- SOURCE -
++++++++++
Backend development

Gregory Vinčić

Robert Griesemer, Ken Thompson and Rob Pike are the original authors of the Go language which is currently supervised by Russ Cox. Ian wrote the first compiler as a frontend to gcc. Read more on their (FAQ)

The story

  1960       1970          1980          1990        2000      2007-2009

                                                +- Javascript  --+
                                               /                  \
                +----- C -----------------+---+ PHP/Perl        ---+
               /                           \                        \
- Algol ------+                             +-- Java             ----+- Go
               \                                                    /
                \       +--- Modula ---+-- Python               -- +
                 \     /                                          /
                  +---+----------+         o-- Ada 95            /
                  |               \                             /
              Pascal               +---- Oberon             ---+

Download and install Go in the $HOME directory.

https://go.dev/dl

$ cd $HOME
$ wget https://go.dev/dl/go1.22.0.linux-amd64.tar.gz
$ tar xvfz go1.22.0.linux-amd64.tar.gz
$ export PATH="$PATH:$HOME/go/bin"
$ go version
go version go1.22.0 linux/amd64

$ ls -1 $HOME/go/bin
go
gofmt

For more information refer to "Download and install".

$ cd neon; tree/
.
├── go.mod
├── main.go
└── main_test.go

0 directories, 3 files

"A basic Go package has all its code in the project’s root directory."

go.dev/doc/modules/layout

$ cd neon/; tree
.
├── cmd
│   └── neon
│       ├── main.go
│       └── main_test.go
├── booking.go
├── go.mod
├── hotel.go
└── room.go

2 directories, 6 files

$ cd neon/; tree
.
├── cmd
│   └── neon
│       ├── booking.go
│       ├── hotel.go
│       ├── main.go
│       ├── main_test.go
│       └── room.go
├── internal
│   ├── crypt
│   ├── mqtt.go
│   └── postgres.go
└── go.mod

4 directories, 8 files

"Server project"

go.dev/doc/modules/layout#server-project

$ cd neon/; tree
.
├── cmd
│   └── neon
│       ├── main.go
│       └── main_test.go
├── internal
│   ├── crypt
│   ├── mqtt.go
│   └── postgres.go
├── booking.go
├── go.mod
├── hotel.go
├── room.go
└── system.go

4 directories, 9 files

"Don't waste a good name"

Gregory Vinčić

In Go; modules are used to group packages and functions.

"You can collect related packages into modules, then publish the modules for other developers to use."

go.dev/doc/modules/developing

An interface describes behavior.

"Interfaces in Go provide a way to specify the behavior of an object: if something can do this, then it can be used here."

go.dev/doc/effective_go#interfaces_and_types

Modules are initiated using the repository URL.

$ go mod init github.com/gregoryv/uptime

This can then be used

$ go get github.com/gregoryv/uptime[@VERSION]

Find modules on pkg.go.dev

Sharing code with others requires dependency management.

Module


package main

import (
    "fmt"
++++++++++
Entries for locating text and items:

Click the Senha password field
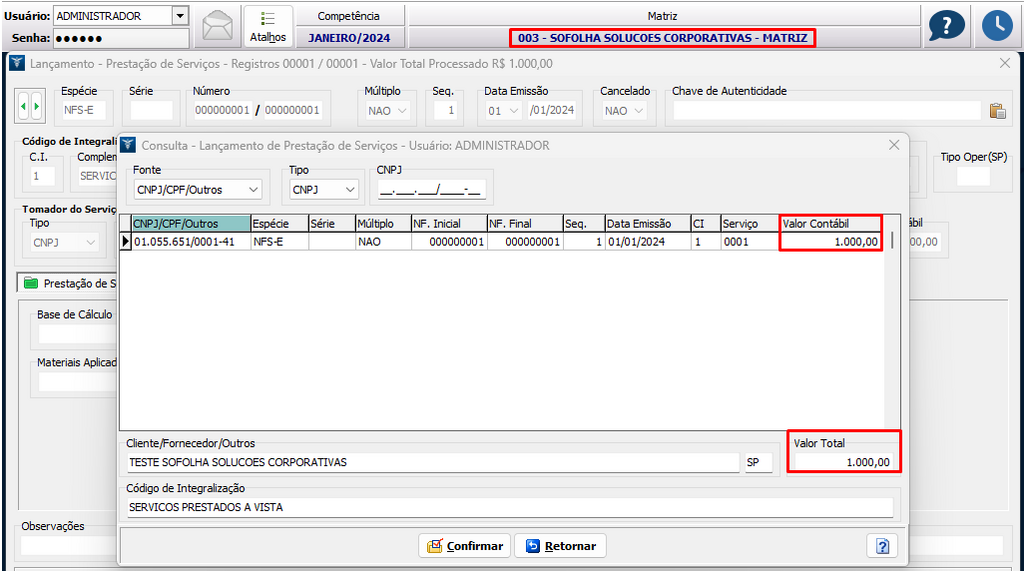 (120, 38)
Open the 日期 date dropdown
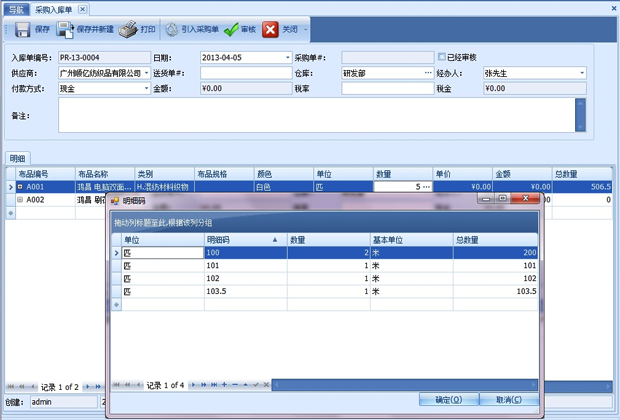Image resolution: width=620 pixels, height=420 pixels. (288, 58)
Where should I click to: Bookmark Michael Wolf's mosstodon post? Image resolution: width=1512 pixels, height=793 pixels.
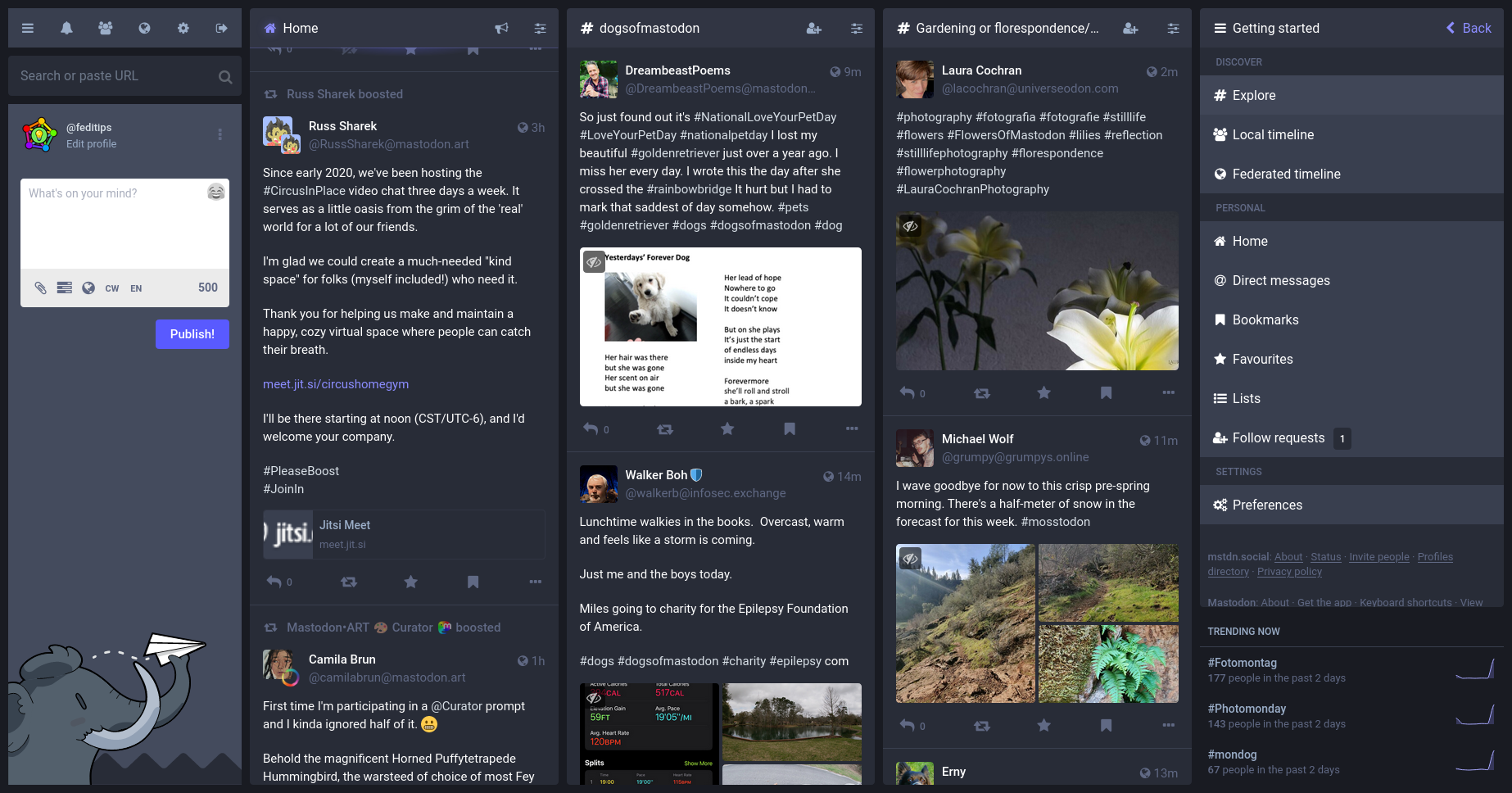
++++++++++
- REQUIREMENTS -
[1] Please quote the page on Go backend development, starting at "Backend development" and ending at "on their (FAQ)".
[2] Answer these questions from the page on Go backend development:
(a) Who wrote the first Go compiler, and in what form?
(b) What command does the page use to initiate a module with the repository URL?
(c) What output does the page show for the go version command?
[3] Proceed with the page on Go backend development from the point where it stops.
The listing plays no part in what you need to do here.

- ANSWERS BY TASK -
[1]
Backend development

Gregory Vinčić

Robert Griesemer, Ken Thompson and Rob Pike are the original authors of the Go language which is currently supervised by Russ Cox. Ian wrote the first compiler as a frontend to gcc. Read more on their (FAQ)

[2]
(a) Ian wrote it as a frontend to gcc.
(b) $ go mod init github.com/gregoryv/uptime
(c) go version go1.22.0 linux/amd64

[3]
    "time"

    "github.com/gregoryv/uptime"
)

func main() {
    start := time.Now()
    dur := uptime.Since(start)
    fmt.Println(dur.String())
}

"... package name should be good: short, concise, evocative. ...Use the package structure to help you choose good names. "

go.dev/doc/effective_go#package-names

Package

"Interfaces with only one or two methods are common in Go code, and are usually given a name derived from the method, such as io.Writer for something that implements Write."

go.dev/doc/effective_go#interfaces_and_types


package fmt

type Stringer interface {
    String() string
}

Interface


func main() {
    fmt.Println(painted(color(2)))
}

func painted(val fmt.Stringer) string {
    return fmt.Sprintf("%T.String(): %s", val, val.String())
}

type color int

func (c color) String() string {
    switch c {
    case 1:
        return "red"
    case 2:
        return "green"
    default:
        return "white"
    }
}

Respond to HTTP requests in Go by implementing the http.Handler interface.


package http // import "net/http"

// A Handler responds to an HTTP request. Handler.ServeHTTP should
// write reply headers and data to the ResponseWriter and then return.
// ...
type Handler interface {
    ServeHTTP(ResponseWriter, *Request)
}

// The HandlerFunc type is an adapter to allow the use of ordinary
// functions as HTTP handlers. If f is a function with the appropriate
// signature, HandlerFunc(f) is a Handler that calls f.
type HandlerFunc func(ResponseWriter, *Request)

func (f HandlerFunc) ServeHTTP(w ResponseWriter, r *Request) {
    f(w, r)
}


package main

import (
    "fmt"
    "log"
    "net/http"
)

func main() {
    err := http.ListenAndServe(":8080", http.HandlerFunc(sayHello))
    if err != nil {
        log.Fatal(err)
    }
}

func sayHello(w http.ResponseWriter, r *http.Request) {
    fmt.Fprint(w, "Hello, world!")
}

Direct design uses named functions as http handlers, implementing the http.HandlerFunc interface

Func

$ go run helloworld.go


package main

import (
    "fmt"
    "log"
    "net/http"
)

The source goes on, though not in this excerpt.